Indel è un termine di biologia molecolare per un’inserzione o una delezione di basi nel genoma di un organismo. È classificato tra le piccole variazioni genetiche, misurando da 1 a 10 000 paia di basi in lunghezza, includendo eventi di inserzione e delezione che possono essere separati da molti anni, e possono non essere collegati tra loro in alcun modo.Un microindel è definito come un indel che risulta in un cambiamento netto di 1 a 50 nucleotidi.
Nelle regioni codificanti del genoma, a meno che la lunghezza di un indel sia un multiplo di 3, produrrà una mutazione frameshift. Per esempio, un microindel comune che risulta in un frameshift causa la sindrome di Bloom nella popolazione ebraica o giapponese. Gli indel possono essere contrastati con una mutazione puntiforme. Un indel inserisce e cancella nucleotidi da una sequenza, mentre una mutazione puntiforme è una forma di sostituzione che sostituisce uno dei nucleotidi senza cambiare il numero complessivo nel DNA. Gli indel possono anche essere contrastati con le mutazioni di base in tandem (TBM), che possono derivare da meccanismi fondamentalmente diversi. Una TBM è definita come una sostituzione a nucleotidi adiacenti (principalmente sostituzioni a due nucleotidi adiacenti, ma sono state osservate sostituzioni a tre nucleotidi adiacenti).
Gli indeli, essendo inserzioni o delezioni, possono essere usati come marcatori genetici nelle popolazioni naturali, specialmente negli studi filogenetici. È stato dimostrato che le regioni genomiche con indel multipli possono anche essere usate per procedure di identificazione delle specie.
Un cambiamento indel di una singola coppia di basi nella parte codificante di un mRNA risulta in un frameshift durante la traduzione dell’mRNA che potrebbe portare ad un codone di stop inappropriato (prematuro) in un frame diverso. Gli indel che non sono multipli di 3 sono particolarmente rari nelle regioni codificanti ma relativamente comuni nelle regioni non codificanti. Ci sono circa 192-280 frameshifting indel in ogni persona. È probabile che gli indel rappresentino tra il 16% e il 25% di tutti i polimorfismi di sequenza negli esseri umani. Infatti, nella maggior parte dei genomi conosciuti, compresi gli esseri umani, la frequenza degli indel tende ad essere marcatamente inferiore a quella dei polimorfismi a singolo nucleotide (SNP), ad eccezione delle regioni altamente ripetitive, compresi gli omopolimeri e i microsatelliti.
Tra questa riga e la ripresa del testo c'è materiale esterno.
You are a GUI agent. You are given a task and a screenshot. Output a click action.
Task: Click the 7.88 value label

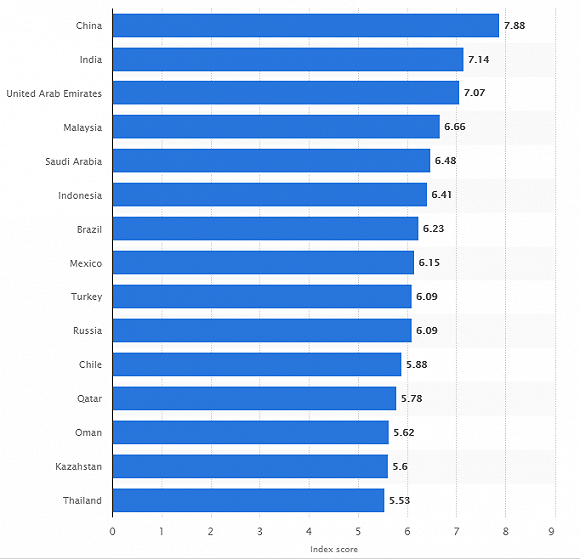click(514, 26)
Il termine “indel” è stato cooptato negli ultimi anni dagli scienziati del genoma per essere usato nel senso descritto sopra. Questo è un cambiamento dal suo uso e significato originale, che è nato dalla sistematica. Nella sistematica, i ricercatori potevano trovare differenze tra le sequenze, come quelle di due specie diverse. Ma era impossibile dedurre se una specie avesse perso la sequenza o l’altra l’avesse guadagnata. Per esempio, la specie A ha una sequenza di 4 nucleotidi G in un locus e la specie B ha 5 G nello stesso locus. Se il modo di selezione è sconosciuto, non si può dire se la specie A ha perso una G (un evento di “delezione”) o la specie B ha guadagnato una G (un evento di “inserimento”). Quando non si può dedurre la direzione filogenetica del cambiamento di sequenza, l’evento di cambiamento di sequenza viene definito “indel”.